Four years ago, I explored Danielle LaPorte’s Desire Map idea and identified for myself “creative,” “connected,” “adventurous,” and “light” as the core feelings that feed me. But now I am wondering if those are still true or too active or ????
Basically I am practicing living moment to moment, which is incredibly hard since, like almost everyone else, I’m wired to plan and accomplish “things.” However, when I get it right, as much or more happens than did before I made a conscious effort to “just be” moment to moment.
When I share this concept, some people seem to get defensive. Responses include:
”I can’t do that, I have too many obligations.”
“Oh, yes, that is being present.” [When I just said it wasn’t]

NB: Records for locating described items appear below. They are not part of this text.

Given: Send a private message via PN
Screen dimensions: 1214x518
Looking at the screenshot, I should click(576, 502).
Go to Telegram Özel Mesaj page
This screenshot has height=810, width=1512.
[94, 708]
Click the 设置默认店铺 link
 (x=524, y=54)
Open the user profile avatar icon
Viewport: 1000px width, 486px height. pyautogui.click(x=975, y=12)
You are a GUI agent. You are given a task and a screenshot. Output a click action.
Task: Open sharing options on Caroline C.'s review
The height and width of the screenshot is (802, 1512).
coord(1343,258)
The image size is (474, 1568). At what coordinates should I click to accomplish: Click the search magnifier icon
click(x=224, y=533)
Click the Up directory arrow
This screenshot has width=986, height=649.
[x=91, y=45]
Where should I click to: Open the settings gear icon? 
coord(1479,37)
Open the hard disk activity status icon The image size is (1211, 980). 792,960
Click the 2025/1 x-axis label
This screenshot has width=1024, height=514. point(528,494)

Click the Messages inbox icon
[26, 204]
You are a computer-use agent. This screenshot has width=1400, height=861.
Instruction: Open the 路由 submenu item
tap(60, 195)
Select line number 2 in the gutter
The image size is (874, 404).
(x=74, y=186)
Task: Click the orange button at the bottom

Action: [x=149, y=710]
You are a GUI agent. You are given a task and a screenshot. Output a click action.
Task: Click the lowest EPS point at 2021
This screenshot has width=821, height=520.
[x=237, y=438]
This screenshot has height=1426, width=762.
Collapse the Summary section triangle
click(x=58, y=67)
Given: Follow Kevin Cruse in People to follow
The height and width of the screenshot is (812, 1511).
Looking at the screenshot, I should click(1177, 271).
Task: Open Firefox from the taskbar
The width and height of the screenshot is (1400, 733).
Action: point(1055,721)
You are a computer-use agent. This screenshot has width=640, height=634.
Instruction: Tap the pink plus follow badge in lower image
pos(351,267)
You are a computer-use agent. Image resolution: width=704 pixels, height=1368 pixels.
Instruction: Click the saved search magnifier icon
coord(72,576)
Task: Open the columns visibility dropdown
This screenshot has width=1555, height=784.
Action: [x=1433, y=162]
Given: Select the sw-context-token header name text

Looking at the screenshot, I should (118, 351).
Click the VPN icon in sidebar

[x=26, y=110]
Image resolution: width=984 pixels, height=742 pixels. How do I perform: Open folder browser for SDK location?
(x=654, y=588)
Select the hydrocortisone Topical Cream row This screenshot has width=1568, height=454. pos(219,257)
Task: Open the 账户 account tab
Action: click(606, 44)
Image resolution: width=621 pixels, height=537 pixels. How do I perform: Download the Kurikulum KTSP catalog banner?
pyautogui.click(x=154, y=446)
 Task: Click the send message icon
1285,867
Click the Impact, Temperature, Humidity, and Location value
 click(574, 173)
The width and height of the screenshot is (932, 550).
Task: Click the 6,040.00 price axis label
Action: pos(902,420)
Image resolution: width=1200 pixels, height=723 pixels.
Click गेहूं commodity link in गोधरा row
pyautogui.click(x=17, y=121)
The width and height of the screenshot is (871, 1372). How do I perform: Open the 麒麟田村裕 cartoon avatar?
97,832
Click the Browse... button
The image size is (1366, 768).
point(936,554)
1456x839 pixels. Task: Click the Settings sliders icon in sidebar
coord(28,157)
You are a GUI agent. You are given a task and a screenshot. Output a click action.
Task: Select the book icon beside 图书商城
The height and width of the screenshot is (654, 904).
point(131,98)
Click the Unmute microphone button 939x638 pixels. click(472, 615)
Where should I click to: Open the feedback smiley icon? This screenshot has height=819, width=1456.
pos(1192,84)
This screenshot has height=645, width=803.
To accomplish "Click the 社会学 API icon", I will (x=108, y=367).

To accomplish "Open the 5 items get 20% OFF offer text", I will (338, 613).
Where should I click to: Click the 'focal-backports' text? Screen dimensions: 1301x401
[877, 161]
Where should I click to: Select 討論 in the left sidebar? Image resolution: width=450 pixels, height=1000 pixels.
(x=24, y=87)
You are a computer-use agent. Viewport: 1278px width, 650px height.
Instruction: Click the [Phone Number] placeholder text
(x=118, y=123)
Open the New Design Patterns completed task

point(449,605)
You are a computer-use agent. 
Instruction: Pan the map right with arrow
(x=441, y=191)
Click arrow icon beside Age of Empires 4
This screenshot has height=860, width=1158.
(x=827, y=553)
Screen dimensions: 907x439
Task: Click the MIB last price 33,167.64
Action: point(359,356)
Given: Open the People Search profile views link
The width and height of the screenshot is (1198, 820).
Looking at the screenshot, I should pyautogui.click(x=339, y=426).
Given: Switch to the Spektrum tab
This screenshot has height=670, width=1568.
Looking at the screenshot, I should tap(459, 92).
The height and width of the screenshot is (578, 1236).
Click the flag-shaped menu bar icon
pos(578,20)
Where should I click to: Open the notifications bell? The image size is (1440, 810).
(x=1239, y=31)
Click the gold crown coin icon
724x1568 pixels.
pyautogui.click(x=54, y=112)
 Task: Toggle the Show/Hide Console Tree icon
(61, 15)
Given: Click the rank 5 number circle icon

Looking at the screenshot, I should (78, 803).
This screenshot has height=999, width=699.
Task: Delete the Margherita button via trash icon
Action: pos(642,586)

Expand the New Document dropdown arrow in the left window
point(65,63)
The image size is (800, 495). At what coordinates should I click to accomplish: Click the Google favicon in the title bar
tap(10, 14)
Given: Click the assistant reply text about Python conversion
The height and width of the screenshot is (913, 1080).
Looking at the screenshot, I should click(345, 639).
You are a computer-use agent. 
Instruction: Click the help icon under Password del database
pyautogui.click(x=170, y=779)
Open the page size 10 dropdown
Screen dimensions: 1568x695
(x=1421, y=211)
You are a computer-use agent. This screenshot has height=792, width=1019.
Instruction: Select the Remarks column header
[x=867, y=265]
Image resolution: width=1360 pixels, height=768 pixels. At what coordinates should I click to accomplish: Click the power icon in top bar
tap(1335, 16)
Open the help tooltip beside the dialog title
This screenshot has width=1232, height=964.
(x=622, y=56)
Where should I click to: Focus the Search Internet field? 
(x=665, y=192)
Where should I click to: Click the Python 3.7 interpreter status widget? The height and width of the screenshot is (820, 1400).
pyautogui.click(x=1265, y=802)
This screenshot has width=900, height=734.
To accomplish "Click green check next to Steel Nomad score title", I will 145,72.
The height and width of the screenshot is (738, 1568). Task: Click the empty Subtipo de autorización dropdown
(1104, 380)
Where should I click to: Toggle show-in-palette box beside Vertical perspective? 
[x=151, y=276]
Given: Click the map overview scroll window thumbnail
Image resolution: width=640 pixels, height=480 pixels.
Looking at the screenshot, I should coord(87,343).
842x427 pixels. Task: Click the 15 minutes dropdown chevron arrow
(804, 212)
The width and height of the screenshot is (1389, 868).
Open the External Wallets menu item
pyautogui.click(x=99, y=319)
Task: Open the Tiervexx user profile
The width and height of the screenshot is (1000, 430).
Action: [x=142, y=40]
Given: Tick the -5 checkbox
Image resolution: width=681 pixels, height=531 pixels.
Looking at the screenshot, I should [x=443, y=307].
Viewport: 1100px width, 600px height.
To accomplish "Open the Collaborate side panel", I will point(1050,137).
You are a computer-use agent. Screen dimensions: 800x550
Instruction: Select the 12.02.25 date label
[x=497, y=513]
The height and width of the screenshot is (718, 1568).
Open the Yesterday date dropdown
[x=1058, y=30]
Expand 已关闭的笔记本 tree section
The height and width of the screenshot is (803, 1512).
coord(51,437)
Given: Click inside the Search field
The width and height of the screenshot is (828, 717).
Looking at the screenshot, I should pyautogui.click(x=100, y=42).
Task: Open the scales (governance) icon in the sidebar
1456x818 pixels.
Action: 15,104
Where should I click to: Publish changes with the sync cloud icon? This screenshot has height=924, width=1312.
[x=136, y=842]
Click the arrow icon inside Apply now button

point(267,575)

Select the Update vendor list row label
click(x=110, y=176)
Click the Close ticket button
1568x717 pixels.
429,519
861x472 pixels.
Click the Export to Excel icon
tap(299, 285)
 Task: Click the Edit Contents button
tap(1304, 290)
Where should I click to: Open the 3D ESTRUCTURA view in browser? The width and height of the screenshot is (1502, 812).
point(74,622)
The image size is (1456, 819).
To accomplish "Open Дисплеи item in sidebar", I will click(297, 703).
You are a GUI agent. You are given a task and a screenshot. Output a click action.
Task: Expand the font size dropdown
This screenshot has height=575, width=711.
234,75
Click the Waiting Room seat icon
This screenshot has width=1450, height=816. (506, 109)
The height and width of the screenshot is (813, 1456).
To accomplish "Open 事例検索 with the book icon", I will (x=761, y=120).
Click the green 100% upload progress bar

“I don’t have the time.” [Stay tuned for more information on a completely different relationship with time.]
“Well that’s easy.” [Maybe it is for them.]
So, breathe. In. Out. And listen to what you are saying, either audibly or in your mind, and thank your thoughts for sharing. Just be and see what the next moment holds.
My friend is still a bit bemused by the whole idea of “being,” although he can see that it works by watching me.
How about you? Confused? Intrigued? Experiences?
____________________________
All photos by Spirit Moxie
From the top:
A small part of the “guy’s” CD collection
Injury from fall
View from hospital room
Computer “wallpaper” with personal Desire Map words
Blessings
And to you…
Thanks for that perspective. We all need to be reminded of that. Your journey continues to inspire as I look for those small moments of connectedness and serenity in the midst of the daily fury. Be well!
Thanks!
Good thoughts… Today I was aware of “just being” moments. Thanks!
Makes a difference doesn’t it!
I am enjoying reading your works. I wish I had been less sick while you were here so I could have taken advantage.
Me, too!
Thank you Sally. Loved your words they resonated with a few chords in me on current issues.
Thought they might. Thank you for reading them!